This could potentially save disk space by allowing "book
keeping" elements in the page/tuple headers to be removed, e.g.
visibility information etc.  Also, some indexes could
potentially be packed tighter if we know the data will never
change (of course this is already available using the fillfactor
control).

There could be performance advantages from areas like:
 * more efficient disk buffering due to reduced disk space   requirements per above.
 * no need to visit tuple store for visibility info   during index scan
 * greatly reduced or even completely removed locking.  If the   table is guaranteed read-only, there's no need to
lock?
 * Planner optimisation?  E.g. changing the cost of   index and sequential scans for the table due to the previous
points,and there might be table stats which would be very   useful to the planner but which are too expensive to
maintainfor changing data.
 

The idea would be to introduce a statement something like:
 ALTER TABLE foo SET ARCHIVE;

This would tell postgres to rewrite the on-disk table to the
"read only" format, rewrite the indexes for maximum packing
and collect stats for the planner etc.

Thoughts?  Brickbats?


Cheers,

Chris.


Re: Data archiving/warehousing idea

From
Gavin Sherry
Date:
On Thu, 1 Feb 2007, Chris Dunlop wrote:

> G'day hackers,

G'Day Chris,

> already - I couldn't find anything in the mail archives, but
> that doesn't mean it's not there...)

There has been a lot of discussion about this kind of thing over the
years.

> The main idea is that, there might be space utilisation and
> performance advantages if postgres had "hard" read-only tables,
> i.e. tables which were guaranteed (by postgres) to never have
> their data changed (insert/update/delete).
>
> This could potentially save disk space by allowing "book
> keeping" elements in the page/tuple headers to be removed, e.g.
> visibility information etc.  Also, some indexes could
> potentially be packed tighter if we know the data will never
> change (of course this is already available using the fillfactor
> control).

Well, there is also CPU overhead doing MVCC but there are a few
fundamental problems that must be overcome. The most significant is that
no useful table is always read only, otherwise you could never load it.
What do we do in the presence of a failure during the load or a user
issued ABORT? I guess we'd truncate the table... What about replay after a
crash?

Another way of looking at it is, we use the 'bookkeeping' information in
the tuple header for concurrency and for handling the abortion of the
transaction.

> The idea would be to introduce a statement something like:
>
>   ALTER TABLE foo SET ARCHIVE;

I'd not thought of that approach. There are two problems: some archive
tables are so large that loading them and then reprocessing them isn't
appealing. Secondly, we'd be rewriting the binary structure of the table
and this does not suit the non-overwriting nature of Postgres's storage
system.

A different approach discussed earlier involves greatly restricting the
way in which the table is used. This table could only be written to if an
exclusive lock is held; on error or ABORT, the table is truncated.

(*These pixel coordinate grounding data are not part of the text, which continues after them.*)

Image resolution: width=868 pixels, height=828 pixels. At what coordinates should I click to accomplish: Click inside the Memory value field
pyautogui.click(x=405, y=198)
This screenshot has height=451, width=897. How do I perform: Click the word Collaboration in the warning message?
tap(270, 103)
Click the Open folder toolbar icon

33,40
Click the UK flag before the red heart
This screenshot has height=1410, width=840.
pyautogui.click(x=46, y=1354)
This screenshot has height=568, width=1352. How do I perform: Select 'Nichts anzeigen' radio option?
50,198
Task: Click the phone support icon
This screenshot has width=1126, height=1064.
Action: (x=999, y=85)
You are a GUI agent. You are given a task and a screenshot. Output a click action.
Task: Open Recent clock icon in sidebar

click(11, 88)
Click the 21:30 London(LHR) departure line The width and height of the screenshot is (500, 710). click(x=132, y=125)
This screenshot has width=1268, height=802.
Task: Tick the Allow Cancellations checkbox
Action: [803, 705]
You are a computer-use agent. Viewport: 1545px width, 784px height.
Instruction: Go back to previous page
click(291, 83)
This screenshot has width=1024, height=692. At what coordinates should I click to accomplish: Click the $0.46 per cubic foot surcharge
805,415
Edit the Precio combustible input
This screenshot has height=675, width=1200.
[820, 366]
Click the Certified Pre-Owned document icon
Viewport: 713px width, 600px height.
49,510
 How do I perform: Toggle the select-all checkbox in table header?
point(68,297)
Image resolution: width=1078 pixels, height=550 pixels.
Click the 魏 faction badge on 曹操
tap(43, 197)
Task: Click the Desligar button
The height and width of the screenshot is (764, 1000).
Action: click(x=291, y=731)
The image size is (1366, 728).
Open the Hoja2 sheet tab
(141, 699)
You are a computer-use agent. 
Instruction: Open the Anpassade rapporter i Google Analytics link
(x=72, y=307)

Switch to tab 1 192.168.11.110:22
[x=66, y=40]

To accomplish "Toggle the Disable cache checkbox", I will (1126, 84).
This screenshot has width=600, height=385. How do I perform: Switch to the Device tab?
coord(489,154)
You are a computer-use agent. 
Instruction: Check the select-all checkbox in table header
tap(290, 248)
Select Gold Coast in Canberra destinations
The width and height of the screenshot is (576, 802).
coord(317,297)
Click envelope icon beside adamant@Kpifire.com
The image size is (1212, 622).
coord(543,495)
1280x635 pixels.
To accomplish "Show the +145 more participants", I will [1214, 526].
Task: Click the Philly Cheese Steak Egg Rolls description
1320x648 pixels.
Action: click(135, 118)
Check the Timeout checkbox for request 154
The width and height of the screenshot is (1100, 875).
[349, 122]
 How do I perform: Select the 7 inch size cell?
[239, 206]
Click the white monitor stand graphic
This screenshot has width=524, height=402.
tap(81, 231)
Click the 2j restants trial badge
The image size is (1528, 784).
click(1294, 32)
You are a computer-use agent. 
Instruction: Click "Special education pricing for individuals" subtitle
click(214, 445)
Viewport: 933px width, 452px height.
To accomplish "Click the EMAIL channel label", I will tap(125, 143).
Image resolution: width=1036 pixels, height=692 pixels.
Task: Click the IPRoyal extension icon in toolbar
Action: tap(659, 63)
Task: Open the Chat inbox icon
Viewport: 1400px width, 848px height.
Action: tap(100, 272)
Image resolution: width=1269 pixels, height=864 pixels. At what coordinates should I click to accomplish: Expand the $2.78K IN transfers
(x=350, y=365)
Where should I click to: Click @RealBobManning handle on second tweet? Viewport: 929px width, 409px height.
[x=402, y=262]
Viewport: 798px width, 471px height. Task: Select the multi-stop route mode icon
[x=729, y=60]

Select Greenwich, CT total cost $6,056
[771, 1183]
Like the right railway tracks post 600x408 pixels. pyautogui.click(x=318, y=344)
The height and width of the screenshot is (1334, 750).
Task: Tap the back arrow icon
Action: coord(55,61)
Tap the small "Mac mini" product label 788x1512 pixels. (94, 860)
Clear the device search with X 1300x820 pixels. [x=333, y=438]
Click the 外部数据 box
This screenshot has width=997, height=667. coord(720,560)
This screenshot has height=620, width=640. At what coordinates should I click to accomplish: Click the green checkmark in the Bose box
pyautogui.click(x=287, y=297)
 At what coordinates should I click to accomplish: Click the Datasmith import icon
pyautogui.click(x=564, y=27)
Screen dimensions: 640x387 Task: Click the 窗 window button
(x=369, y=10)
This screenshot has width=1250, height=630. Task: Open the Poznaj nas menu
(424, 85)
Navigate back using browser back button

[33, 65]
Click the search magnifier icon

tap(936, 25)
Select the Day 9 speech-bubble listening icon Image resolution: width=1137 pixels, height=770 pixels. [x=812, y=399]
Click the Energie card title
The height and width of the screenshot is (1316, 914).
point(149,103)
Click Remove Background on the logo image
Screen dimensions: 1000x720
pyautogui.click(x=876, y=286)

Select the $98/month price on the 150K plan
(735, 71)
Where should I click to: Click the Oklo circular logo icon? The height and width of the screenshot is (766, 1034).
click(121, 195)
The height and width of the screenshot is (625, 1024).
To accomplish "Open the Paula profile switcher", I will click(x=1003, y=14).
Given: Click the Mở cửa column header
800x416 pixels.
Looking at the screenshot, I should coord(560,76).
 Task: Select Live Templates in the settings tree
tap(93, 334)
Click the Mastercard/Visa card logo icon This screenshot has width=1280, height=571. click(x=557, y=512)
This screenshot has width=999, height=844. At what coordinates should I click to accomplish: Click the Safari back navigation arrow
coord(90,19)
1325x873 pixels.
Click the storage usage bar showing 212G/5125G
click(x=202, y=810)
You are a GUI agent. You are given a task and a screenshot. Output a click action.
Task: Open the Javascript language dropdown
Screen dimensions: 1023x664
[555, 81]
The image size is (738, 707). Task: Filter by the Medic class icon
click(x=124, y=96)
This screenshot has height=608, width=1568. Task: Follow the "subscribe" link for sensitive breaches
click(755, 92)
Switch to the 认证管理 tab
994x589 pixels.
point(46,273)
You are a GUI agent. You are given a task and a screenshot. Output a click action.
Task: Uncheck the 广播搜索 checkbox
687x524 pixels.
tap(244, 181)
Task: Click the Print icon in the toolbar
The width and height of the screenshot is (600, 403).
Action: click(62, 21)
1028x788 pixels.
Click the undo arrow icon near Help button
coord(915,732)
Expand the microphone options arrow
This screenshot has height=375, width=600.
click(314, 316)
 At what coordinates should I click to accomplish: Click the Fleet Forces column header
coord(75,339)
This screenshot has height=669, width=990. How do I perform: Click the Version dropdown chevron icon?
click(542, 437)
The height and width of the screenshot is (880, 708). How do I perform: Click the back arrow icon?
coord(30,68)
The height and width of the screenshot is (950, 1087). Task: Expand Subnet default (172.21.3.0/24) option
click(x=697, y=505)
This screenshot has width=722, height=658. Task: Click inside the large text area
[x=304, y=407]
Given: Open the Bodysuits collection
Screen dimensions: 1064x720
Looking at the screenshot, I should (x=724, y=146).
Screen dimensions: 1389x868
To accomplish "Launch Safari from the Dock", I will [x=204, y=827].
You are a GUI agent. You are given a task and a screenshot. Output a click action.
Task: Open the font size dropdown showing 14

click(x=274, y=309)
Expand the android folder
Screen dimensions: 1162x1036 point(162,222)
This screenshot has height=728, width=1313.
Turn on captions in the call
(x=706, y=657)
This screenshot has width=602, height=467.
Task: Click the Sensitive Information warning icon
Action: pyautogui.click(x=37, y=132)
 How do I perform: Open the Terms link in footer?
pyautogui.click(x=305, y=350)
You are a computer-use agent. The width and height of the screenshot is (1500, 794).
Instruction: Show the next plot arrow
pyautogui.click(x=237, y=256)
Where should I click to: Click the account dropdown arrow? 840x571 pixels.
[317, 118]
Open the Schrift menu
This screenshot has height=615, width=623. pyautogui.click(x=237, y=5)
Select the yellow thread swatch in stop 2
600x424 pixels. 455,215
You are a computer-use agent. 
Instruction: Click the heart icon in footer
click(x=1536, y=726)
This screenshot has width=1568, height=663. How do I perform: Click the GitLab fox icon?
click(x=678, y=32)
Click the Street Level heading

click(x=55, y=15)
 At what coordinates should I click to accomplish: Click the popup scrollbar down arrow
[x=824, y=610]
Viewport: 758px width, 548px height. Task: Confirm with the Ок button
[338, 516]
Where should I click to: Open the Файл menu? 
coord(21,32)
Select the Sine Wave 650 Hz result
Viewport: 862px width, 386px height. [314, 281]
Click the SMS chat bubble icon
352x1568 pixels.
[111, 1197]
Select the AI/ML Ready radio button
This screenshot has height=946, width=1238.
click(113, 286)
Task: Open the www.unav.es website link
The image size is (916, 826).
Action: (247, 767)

The problem is that a lot of this looks like a hack and I haven't seen a
very clean approach which has gone beyond basic brain dump.

Thanks,

Gavin


Re: Data archiving/warehousing idea

From
Chris Dunlop
Date:
G'day Gavin,

In maillist.postgres.dev, you wrote:
> On Thu, 1 Feb 2007, Chris Dunlop wrote:
>> The main idea is that, there might be space utilisation and
>> performance advantages if postgres had "hard" read-only
>> tables, i.e.  tables which were guaranteed (by postgres) to
>> never have their data changed (insert/update/delete).
>>
>> This could potentially save disk space by allowing "book
>> keeping" elements in the page/tuple headers to be removed,
>> e.g.  visibility information etc.  Also, some indexes could
>> potentially be packed tighter if we know the data will never
>> change (of course this is already available using the
>> fillfactor control).
>
> Well, there is also CPU overhead doing MVCC but there are a
> few fundamental problems that must be overcome. The most
> significant is that no useful table is always read only,
> otherwise you could never load it.

Yes, that's why I was proposing ALTER TABLE... SET ARCHIVE
rather than CREATE TABLE... ARCHIVE.  (Although, for
consistency, perhaps the CREATE TABLE would be allowed, it's
just that you couldn't load anything into it until you did a
ALTER TABLE... DROP ARCHIVE.)

> What do we do in the presence of a failure during the load or
> a user issued ABORT? I guess we'd truncate the table...

I was thinking the load simply couldn't happen if the table were
SET ARCHIVE.

> What about replay after a crash?

No replay would be required on that table as it would *NOT* be
changed once an SET ARCHIVE were done (unless a DROP ARCHIVE
were done).

> Another way of looking at it is, we use the 'bookkeeping'
> information in the tuple header for concurrency and for
> handling the abortion of the transaction.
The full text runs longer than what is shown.